- Exercise prompt -
Reproduce every line of the listing below word for word.

- Records shown -

— begin —

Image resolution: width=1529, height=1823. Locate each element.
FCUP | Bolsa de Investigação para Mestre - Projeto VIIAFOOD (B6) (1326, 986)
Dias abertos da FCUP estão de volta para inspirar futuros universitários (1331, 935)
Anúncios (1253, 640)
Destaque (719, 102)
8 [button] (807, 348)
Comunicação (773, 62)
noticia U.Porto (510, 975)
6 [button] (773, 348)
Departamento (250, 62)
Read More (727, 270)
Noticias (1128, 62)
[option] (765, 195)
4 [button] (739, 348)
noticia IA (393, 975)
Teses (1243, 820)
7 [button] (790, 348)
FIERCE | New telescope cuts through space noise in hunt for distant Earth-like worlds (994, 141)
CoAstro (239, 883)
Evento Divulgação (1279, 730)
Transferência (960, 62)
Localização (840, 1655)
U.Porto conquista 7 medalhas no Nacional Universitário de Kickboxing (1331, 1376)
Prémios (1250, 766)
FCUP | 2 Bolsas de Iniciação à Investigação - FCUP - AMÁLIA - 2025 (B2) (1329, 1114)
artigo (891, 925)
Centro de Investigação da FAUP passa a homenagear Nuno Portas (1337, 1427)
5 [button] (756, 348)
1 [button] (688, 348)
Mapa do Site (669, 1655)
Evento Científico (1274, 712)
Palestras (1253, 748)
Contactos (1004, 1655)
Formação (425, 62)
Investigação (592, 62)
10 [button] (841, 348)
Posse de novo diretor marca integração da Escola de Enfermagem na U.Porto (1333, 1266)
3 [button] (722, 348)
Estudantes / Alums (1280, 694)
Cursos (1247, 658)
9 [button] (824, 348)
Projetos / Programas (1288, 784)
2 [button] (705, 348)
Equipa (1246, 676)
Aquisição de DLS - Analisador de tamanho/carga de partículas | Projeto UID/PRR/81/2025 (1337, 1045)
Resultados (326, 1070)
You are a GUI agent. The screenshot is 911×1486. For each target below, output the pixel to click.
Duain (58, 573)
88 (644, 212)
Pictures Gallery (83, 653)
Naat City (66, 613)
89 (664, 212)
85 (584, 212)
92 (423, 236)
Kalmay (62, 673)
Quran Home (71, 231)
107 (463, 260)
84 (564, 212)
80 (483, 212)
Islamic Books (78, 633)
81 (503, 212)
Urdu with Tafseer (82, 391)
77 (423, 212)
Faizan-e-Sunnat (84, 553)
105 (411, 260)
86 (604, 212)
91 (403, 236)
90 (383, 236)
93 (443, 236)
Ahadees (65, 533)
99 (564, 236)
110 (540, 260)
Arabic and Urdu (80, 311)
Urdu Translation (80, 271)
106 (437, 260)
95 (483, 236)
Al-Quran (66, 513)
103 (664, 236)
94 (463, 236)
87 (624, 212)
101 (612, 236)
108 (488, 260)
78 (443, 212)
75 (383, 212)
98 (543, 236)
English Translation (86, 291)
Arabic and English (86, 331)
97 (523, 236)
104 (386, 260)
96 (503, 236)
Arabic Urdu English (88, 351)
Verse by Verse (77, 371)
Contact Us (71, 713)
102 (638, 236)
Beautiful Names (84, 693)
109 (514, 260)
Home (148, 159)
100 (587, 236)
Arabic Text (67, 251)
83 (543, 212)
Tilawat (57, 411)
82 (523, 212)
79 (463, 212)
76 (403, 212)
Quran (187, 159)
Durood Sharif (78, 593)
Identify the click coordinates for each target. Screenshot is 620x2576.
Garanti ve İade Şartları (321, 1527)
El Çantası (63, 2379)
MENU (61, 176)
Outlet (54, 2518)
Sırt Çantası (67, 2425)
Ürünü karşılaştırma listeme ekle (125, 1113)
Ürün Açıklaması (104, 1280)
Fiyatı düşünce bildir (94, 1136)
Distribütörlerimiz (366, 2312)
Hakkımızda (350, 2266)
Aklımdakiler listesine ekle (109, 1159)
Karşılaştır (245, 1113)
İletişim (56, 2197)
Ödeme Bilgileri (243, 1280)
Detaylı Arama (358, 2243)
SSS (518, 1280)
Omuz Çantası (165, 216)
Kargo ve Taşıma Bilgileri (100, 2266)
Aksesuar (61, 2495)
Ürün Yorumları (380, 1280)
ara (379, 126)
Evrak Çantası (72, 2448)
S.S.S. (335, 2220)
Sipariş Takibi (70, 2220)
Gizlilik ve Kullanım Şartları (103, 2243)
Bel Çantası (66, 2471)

— end —

- Final result -
Image resolution: width=1529, height=1823. Locate each element.
FCUP | Bolsa de Investigação para Mestre - Projeto VIIAFOOD (B6) (1326, 986)
Dias abertos da FCUP estão de volta para inspirar futuros universitários (1331, 935)
Anúncios (1253, 640)
Destaque (719, 102)
8 [button] (807, 348)
Comunicação (773, 62)
noticia U.Porto (510, 975)
6 [button] (773, 348)
Departamento (250, 62)
Read More (727, 270)
Noticias (1128, 62)
[option] (765, 195)
4 [button] (739, 348)
noticia IA (393, 975)
Teses (1243, 820)
7 [button] (790, 348)
FIERCE | New telescope cuts through space noise in hunt for distant Earth-like worlds (994, 141)
CoAstro (239, 883)
Evento Divulgação (1279, 730)
Transferência (960, 62)
Localização (840, 1655)
U.Porto conquista 7 medalhas no Nacional Universitário de Kickboxing (1331, 1376)
Prémios (1250, 766)
FCUP | 2 Bolsas de Iniciação à Investigação - FCUP - AMÁLIA - 2025 (B2) (1329, 1114)
artigo (891, 925)
Centro de Investigação da FAUP passa a homenagear Nuno Portas (1337, 1427)
5 [button] (756, 348)
1 [button] (688, 348)
Mapa do Site (669, 1655)
Evento Científico (1274, 712)
Palestras (1253, 748)
Contactos (1004, 1655)
Formação (425, 62)
Investigação (592, 62)
10 [button] (841, 348)
Posse de novo diretor marca integração da Escola de Enfermagem na U.Porto (1333, 1266)
3 [button] (722, 348)
Estudantes / Alums (1280, 694)
Cursos (1247, 658)
9 [button] (824, 348)
Projetos / Programas (1288, 784)
2 [button] (705, 348)
Equipa (1246, 676)
Aquisição de DLS - Analisador de tamanho/carga de partículas | Projeto UID/PRR/81/2025 (1337, 1045)
Resultados (326, 1070)
You are a GUI agent. The screenshot is 911×1486. For each target below, output the pixel to click.
Duain (58, 573)
88 (644, 212)
Pictures Gallery (83, 653)
Naat City (66, 613)
89 (664, 212)
85 (584, 212)
92 (423, 236)
Kalmay (62, 673)
Quran Home (71, 231)
107 (463, 260)
84 (564, 212)
80 (483, 212)
Islamic Books (78, 633)
81 (503, 212)
Urdu with Tafseer (82, 391)
77 (423, 212)
Faizan-e-Sunnat (84, 553)
105 (411, 260)
86 (604, 212)
91 (403, 236)
90 (383, 236)
93 (443, 236)
Ahadees (65, 533)
99 (564, 236)
110 (540, 260)
Arabic and Urdu (80, 311)
Urdu Translation (80, 271)
106 (437, 260)
95 (483, 236)
Al-Quran (66, 513)
103 (664, 236)
94 (463, 236)
87 (624, 212)
101 (612, 236)
108 (488, 260)
78 (443, 212)
75 (383, 212)
98 (543, 236)
English Translation (86, 291)
Arabic and English (86, 331)
97 (523, 236)
104 (386, 260)
96 (503, 236)
Arabic Urdu English (88, 351)
Verse by Verse (77, 371)
Contact Us (71, 713)
102 (638, 236)
Beautiful Names (84, 693)
109 (514, 260)
Home (148, 159)
100 (587, 236)
Arabic Text (67, 251)
83 (543, 212)
Tilawat (57, 411)
82 (523, 212)
79 (463, 212)
76 (403, 212)
Quran (187, 159)
Durood Sharif (78, 593)
Identify the click coordinates for each target. Screenshot is 620x2576.
Garanti ve İade Şartları (321, 1527)
El Çantası (63, 2379)
MENU (61, 176)
Outlet (54, 2518)
Sırt Çantası (67, 2425)
Ürünü karşılaştırma listeme ekle (125, 1113)
Ürün Açıklaması (104, 1280)
Fiyatı düşünce bildir (94, 1136)
Distribütörlerimiz (366, 2312)
Hakkımızda (350, 2266)
Aklımdakiler listesine ekle (109, 1159)
Karşılaştır (245, 1113)
İletişim (56, 2197)
Ödeme Bilgileri (243, 1280)
Detaylı Arama (358, 2243)
SSS (518, 1280)
Omuz Çantası (165, 216)
Kargo ve Taşıma Bilgileri (100, 2266)
Aksesuar (61, 2495)
Ürün Yorumları (380, 1280)
ara (379, 126)
Evrak Çantası (72, 2448)
S.S.S. (335, 2220)
Sipariş Takibi (70, 2220)
Gizlilik ve Kullanım Şartları (103, 2243)
Bel Çantası (66, 2471)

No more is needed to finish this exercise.